## Task description
For each line in the data below, write an exact copy.

## Data for review

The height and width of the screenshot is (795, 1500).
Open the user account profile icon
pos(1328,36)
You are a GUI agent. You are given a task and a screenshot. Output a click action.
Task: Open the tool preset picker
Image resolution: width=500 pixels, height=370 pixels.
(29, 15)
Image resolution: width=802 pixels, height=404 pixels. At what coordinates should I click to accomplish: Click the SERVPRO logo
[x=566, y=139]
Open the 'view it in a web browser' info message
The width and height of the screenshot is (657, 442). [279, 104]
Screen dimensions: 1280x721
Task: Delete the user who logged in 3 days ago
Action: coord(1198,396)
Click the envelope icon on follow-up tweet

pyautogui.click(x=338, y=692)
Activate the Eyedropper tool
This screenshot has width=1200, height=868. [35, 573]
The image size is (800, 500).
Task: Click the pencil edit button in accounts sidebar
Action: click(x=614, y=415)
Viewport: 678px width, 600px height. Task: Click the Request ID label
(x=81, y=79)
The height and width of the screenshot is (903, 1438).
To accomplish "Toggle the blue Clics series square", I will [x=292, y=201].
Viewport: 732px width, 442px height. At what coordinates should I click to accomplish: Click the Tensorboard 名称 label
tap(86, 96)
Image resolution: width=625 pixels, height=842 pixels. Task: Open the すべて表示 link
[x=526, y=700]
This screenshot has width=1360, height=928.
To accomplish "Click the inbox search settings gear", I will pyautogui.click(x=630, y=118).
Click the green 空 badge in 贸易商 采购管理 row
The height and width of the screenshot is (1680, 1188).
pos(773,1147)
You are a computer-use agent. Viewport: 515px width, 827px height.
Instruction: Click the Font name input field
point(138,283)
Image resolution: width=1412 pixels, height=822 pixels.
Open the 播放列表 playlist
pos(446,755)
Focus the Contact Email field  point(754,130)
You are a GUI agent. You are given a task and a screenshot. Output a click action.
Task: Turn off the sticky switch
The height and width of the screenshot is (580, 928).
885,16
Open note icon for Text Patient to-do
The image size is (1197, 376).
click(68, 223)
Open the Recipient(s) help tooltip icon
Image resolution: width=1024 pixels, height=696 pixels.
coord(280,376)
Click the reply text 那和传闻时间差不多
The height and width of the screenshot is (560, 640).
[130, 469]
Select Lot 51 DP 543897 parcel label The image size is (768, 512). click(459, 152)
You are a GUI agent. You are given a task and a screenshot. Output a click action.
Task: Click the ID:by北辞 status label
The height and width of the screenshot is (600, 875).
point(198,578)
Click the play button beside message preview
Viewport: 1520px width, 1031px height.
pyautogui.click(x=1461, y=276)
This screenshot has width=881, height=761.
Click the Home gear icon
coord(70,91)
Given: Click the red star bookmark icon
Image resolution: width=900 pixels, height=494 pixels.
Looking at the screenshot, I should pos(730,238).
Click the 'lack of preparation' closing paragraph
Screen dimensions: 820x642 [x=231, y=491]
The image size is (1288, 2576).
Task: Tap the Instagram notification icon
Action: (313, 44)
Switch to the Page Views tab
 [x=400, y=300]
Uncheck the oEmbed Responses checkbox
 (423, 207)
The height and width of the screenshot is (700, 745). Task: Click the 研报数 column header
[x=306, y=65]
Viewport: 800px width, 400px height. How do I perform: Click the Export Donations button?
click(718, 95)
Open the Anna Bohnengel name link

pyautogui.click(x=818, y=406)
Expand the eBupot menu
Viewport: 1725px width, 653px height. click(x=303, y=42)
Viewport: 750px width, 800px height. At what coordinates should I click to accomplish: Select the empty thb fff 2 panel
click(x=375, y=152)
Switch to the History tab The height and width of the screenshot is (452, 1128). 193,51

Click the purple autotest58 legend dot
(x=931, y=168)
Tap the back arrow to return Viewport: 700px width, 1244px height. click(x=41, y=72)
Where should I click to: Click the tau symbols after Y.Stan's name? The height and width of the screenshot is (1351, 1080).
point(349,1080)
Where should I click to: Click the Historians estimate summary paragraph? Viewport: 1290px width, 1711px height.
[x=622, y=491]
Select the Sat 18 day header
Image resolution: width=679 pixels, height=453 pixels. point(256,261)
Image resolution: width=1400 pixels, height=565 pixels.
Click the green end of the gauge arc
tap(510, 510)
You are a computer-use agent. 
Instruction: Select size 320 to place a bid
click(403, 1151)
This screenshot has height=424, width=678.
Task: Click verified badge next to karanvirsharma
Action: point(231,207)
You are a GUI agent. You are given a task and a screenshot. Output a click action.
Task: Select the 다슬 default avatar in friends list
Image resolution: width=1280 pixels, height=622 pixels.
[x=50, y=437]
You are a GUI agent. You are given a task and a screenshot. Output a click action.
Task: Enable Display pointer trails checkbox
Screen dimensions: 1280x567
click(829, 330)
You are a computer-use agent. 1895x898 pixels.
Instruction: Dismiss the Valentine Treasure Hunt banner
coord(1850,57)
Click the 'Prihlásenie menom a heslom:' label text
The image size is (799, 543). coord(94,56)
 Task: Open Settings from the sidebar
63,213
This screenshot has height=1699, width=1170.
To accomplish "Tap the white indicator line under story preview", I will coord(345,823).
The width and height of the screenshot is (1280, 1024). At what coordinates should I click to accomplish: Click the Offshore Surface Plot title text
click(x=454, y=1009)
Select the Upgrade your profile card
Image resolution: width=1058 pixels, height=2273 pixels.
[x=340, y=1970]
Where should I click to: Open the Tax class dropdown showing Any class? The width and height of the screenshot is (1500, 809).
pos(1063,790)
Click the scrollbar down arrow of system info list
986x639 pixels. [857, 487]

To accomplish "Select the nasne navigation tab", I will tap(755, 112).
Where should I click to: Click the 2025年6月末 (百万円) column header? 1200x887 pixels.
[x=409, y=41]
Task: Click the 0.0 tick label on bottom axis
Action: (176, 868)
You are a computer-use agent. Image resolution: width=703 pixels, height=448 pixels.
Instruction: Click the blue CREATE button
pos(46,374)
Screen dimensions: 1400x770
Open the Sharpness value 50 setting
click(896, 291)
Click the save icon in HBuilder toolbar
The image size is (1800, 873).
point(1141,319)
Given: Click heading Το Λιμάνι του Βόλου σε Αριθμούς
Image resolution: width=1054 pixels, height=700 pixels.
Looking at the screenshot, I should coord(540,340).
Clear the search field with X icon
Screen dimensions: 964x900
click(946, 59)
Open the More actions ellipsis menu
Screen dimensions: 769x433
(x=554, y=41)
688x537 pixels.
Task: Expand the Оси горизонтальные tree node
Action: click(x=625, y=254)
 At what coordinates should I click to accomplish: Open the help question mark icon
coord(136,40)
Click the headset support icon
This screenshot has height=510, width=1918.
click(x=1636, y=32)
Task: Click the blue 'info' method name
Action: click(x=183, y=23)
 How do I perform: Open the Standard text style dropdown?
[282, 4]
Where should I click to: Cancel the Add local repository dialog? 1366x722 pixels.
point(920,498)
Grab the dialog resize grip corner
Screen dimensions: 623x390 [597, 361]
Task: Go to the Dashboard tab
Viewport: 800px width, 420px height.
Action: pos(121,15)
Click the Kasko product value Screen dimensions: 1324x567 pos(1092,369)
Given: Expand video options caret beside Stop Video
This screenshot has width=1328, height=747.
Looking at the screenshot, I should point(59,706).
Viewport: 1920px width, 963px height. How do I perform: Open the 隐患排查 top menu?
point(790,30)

## Exercise response
The height and width of the screenshot is (795, 1500).
Open the user account profile icon
pos(1328,36)
You are a GUI agent. You are given a task and a screenshot. Output a click action.
Task: Open the tool preset picker
Image resolution: width=500 pixels, height=370 pixels.
(29, 15)
Image resolution: width=802 pixels, height=404 pixels. At what coordinates should I click to accomplish: Click the SERVPRO logo
[x=566, y=139]
Open the 'view it in a web browser' info message
The width and height of the screenshot is (657, 442). [279, 104]
Screen dimensions: 1280x721
Task: Delete the user who logged in 3 days ago
Action: coord(1198,396)
Click the envelope icon on follow-up tweet

pyautogui.click(x=338, y=692)
Activate the Eyedropper tool
This screenshot has width=1200, height=868. [35, 573]
The image size is (800, 500).
Task: Click the pencil edit button in accounts sidebar
Action: click(x=614, y=415)
Viewport: 678px width, 600px height. Task: Click the Request ID label
(x=81, y=79)
The height and width of the screenshot is (903, 1438).
To accomplish "Toggle the blue Clics series square", I will [x=292, y=201].
Viewport: 732px width, 442px height. At what coordinates should I click to accomplish: Click the Tensorboard 名称 label
tap(86, 96)
Image resolution: width=625 pixels, height=842 pixels. Task: Open the すべて表示 link
[x=526, y=700]
This screenshot has width=1360, height=928.
To accomplish "Click the inbox search settings gear", I will pyautogui.click(x=630, y=118).
Click the green 空 badge in 贸易商 采购管理 row
The height and width of the screenshot is (1680, 1188).
pos(773,1147)
You are a computer-use agent. Viewport: 515px width, 827px height.
Instruction: Click the Font name input field
point(138,283)
Image resolution: width=1412 pixels, height=822 pixels.
Open the 播放列表 playlist
pos(446,755)
Focus the Contact Email field  point(754,130)
You are a GUI agent. You are given a task and a screenshot. Output a click action.
Task: Turn off the sticky switch
The height and width of the screenshot is (580, 928).
885,16
Open note icon for Text Patient to-do
The image size is (1197, 376).
click(68, 223)
Open the Recipient(s) help tooltip icon
Image resolution: width=1024 pixels, height=696 pixels.
coord(280,376)
Click the reply text 那和传闻时间差不多
The height and width of the screenshot is (560, 640).
[130, 469]
Select Lot 51 DP 543897 parcel label The image size is (768, 512). click(459, 152)
You are a GUI agent. You are given a task and a screenshot. Output a click action.
Task: Click the ID:by北辞 status label
The height and width of the screenshot is (600, 875).
point(198,578)
Click the play button beside message preview
Viewport: 1520px width, 1031px height.
pyautogui.click(x=1461, y=276)
This screenshot has width=881, height=761.
Click the Home gear icon
coord(70,91)
Given: Click the red star bookmark icon
Image resolution: width=900 pixels, height=494 pixels.
Looking at the screenshot, I should pos(730,238).
Click the 'lack of preparation' closing paragraph
Screen dimensions: 820x642 [x=231, y=491]
The image size is (1288, 2576).
Task: Tap the Instagram notification icon
Action: (313, 44)
Switch to the Page Views tab
 [x=400, y=300]
Uncheck the oEmbed Responses checkbox
 (423, 207)
The height and width of the screenshot is (700, 745). Task: Click the 研报数 column header
[x=306, y=65]
Viewport: 800px width, 400px height. How do I perform: Click the Export Donations button?
click(718, 95)
Open the Anna Bohnengel name link

pyautogui.click(x=818, y=406)
Expand the eBupot menu
Viewport: 1725px width, 653px height. click(x=303, y=42)
Viewport: 750px width, 800px height. At what coordinates should I click to accomplish: Select the empty thb fff 2 panel
click(x=375, y=152)
Switch to the History tab The height and width of the screenshot is (452, 1128). 193,51

Click the purple autotest58 legend dot
(x=931, y=168)
Tap the back arrow to return Viewport: 700px width, 1244px height. click(x=41, y=72)
Where should I click to: Click the tau symbols after Y.Stan's name? The height and width of the screenshot is (1351, 1080).
point(349,1080)
Where should I click to: Click the Historians estimate summary paragraph? Viewport: 1290px width, 1711px height.
[x=622, y=491]
Select the Sat 18 day header
Image resolution: width=679 pixels, height=453 pixels. point(256,261)
Image resolution: width=1400 pixels, height=565 pixels.
Click the green end of the gauge arc
tap(510, 510)
You are a computer-use agent. 
Instruction: Select size 320 to place a bid
click(403, 1151)
This screenshot has height=424, width=678.
Task: Click verified badge next to karanvirsharma
Action: point(231,207)
You are a GUI agent. You are given a task and a screenshot. Output a click action.
Task: Select the 다슬 default avatar in friends list
Image resolution: width=1280 pixels, height=622 pixels.
[x=50, y=437]
You are a GUI agent. You are given a task and a screenshot. Output a click action.
Task: Enable Display pointer trails checkbox
Screen dimensions: 1280x567
click(829, 330)
You are a computer-use agent. 1895x898 pixels.
Instruction: Dismiss the Valentine Treasure Hunt banner
coord(1850,57)
Click the 'Prihlásenie menom a heslom:' label text
The image size is (799, 543). coord(94,56)
 Task: Open Settings from the sidebar
63,213
This screenshot has height=1699, width=1170.
To accomplish "Tap the white indicator line under story preview", I will coord(345,823).
The width and height of the screenshot is (1280, 1024). At what coordinates should I click to accomplish: Click the Offshore Surface Plot title text
click(x=454, y=1009)
Select the Upgrade your profile card
Image resolution: width=1058 pixels, height=2273 pixels.
[x=340, y=1970]
Where should I click to: Open the Tax class dropdown showing Any class? The width and height of the screenshot is (1500, 809).
pos(1063,790)
Click the scrollbar down arrow of system info list
986x639 pixels. [857, 487]

To accomplish "Select the nasne navigation tab", I will tap(755, 112).
Where should I click to: Click the 2025年6月末 (百万円) column header? 1200x887 pixels.
[x=409, y=41]
Task: Click the 0.0 tick label on bottom axis
Action: (176, 868)
You are a computer-use agent. Image resolution: width=703 pixels, height=448 pixels.
Instruction: Click the blue CREATE button
pos(46,374)
Screen dimensions: 1400x770
Open the Sharpness value 50 setting
click(896, 291)
Click the save icon in HBuilder toolbar
The image size is (1800, 873).
point(1141,319)
Given: Click heading Το Λιμάνι του Βόλου σε Αριθμούς
Image resolution: width=1054 pixels, height=700 pixels.
Looking at the screenshot, I should coord(540,340).
Clear the search field with X icon
Screen dimensions: 964x900
click(946, 59)
Open the More actions ellipsis menu
Screen dimensions: 769x433
(x=554, y=41)
688x537 pixels.
Task: Expand the Оси горизонтальные tree node
Action: click(x=625, y=254)
 At what coordinates should I click to accomplish: Open the help question mark icon
coord(136,40)
Click the headset support icon
This screenshot has height=510, width=1918.
click(x=1636, y=32)
Task: Click the blue 'info' method name
Action: click(x=183, y=23)
 How do I perform: Open the Standard text style dropdown?
[282, 4]
Where should I click to: Cancel the Add local repository dialog? 1366x722 pixels.
point(920,498)
Grab the dialog resize grip corner
Screen dimensions: 623x390 [597, 361]
Task: Go to the Dashboard tab
Viewport: 800px width, 420px height.
Action: pos(121,15)
Click the Kasko product value Screen dimensions: 1324x567 pos(1092,369)
Given: Expand video options caret beside Stop Video
This screenshot has width=1328, height=747.
Looking at the screenshot, I should point(59,706).
Viewport: 1920px width, 963px height. How do I perform: Open the 隐患排查 top menu?
point(790,30)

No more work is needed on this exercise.